## Aim of the task:
Find the line that contains "Given: Click the" in the records below, then repeat exactly that line and each one after it, leaving pictures out.

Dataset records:
______
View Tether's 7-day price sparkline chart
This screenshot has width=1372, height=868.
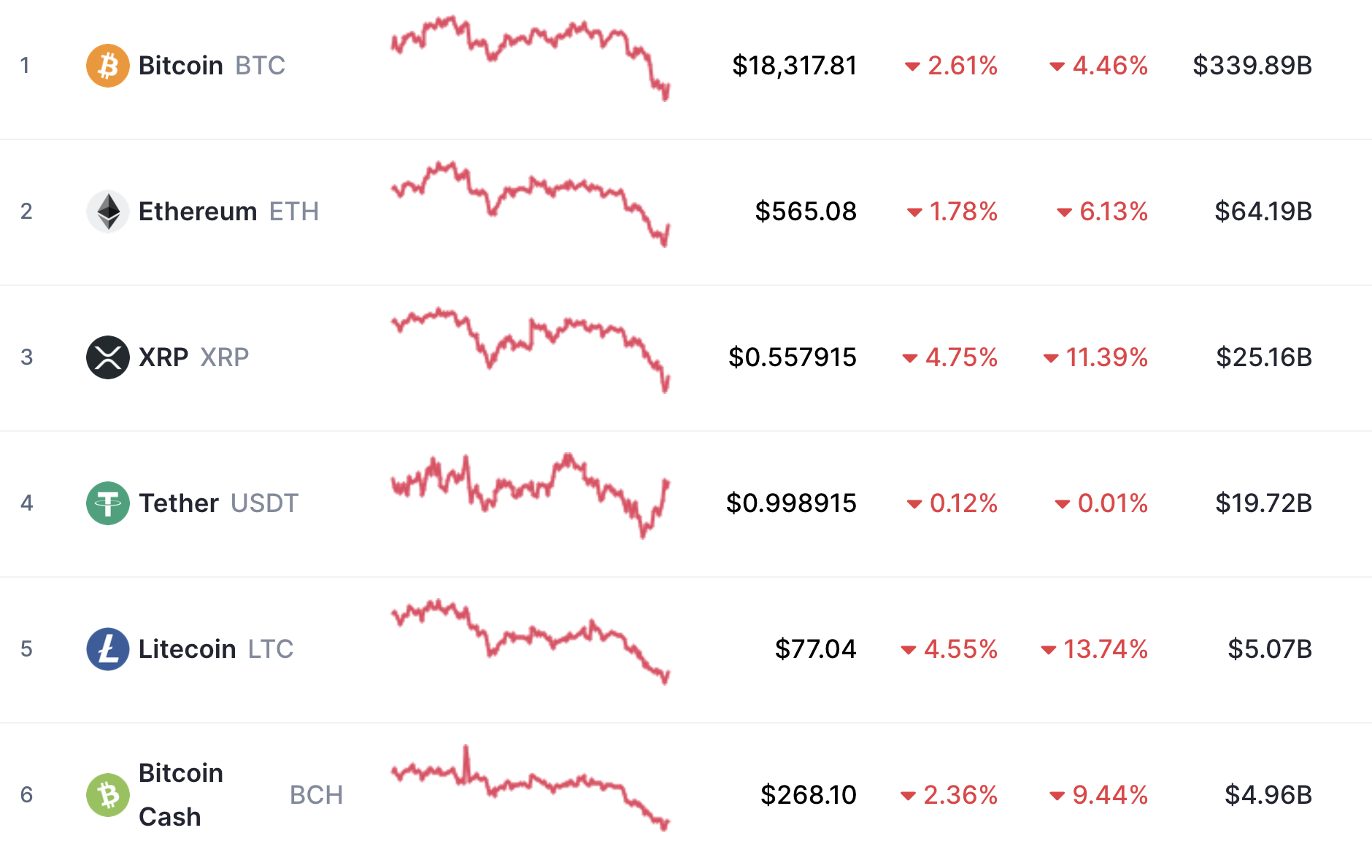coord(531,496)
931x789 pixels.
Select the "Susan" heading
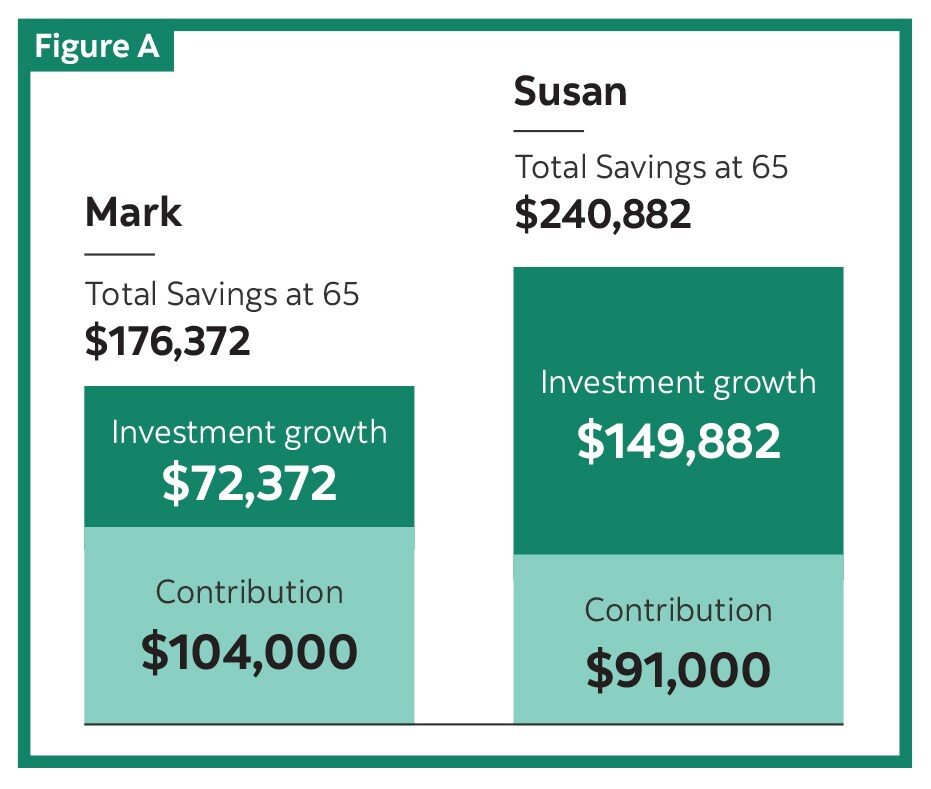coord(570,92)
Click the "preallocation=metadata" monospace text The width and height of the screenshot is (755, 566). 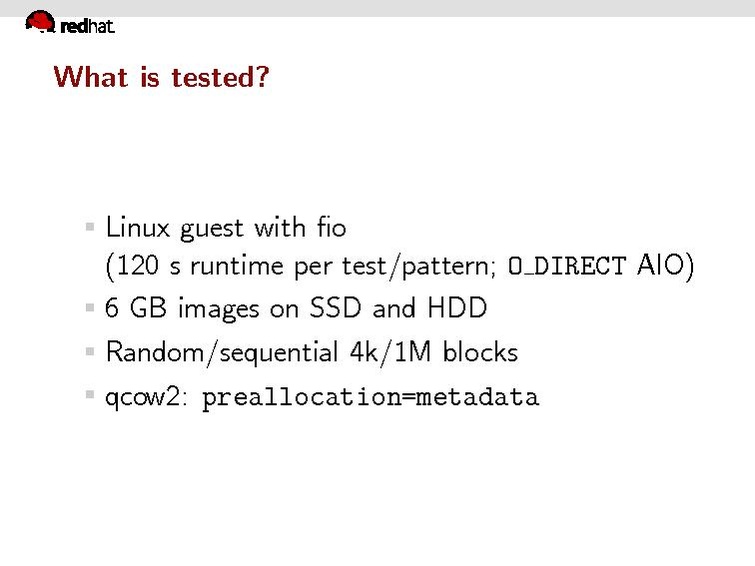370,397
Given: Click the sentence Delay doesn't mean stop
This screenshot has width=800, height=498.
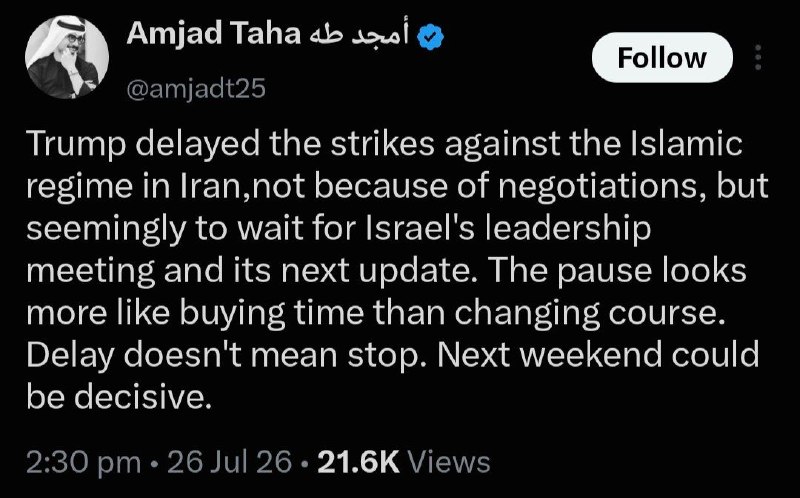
______
## Answer below:
Given: Click the sentence Delay doesn't mean stop
This screenshot has width=800, height=498.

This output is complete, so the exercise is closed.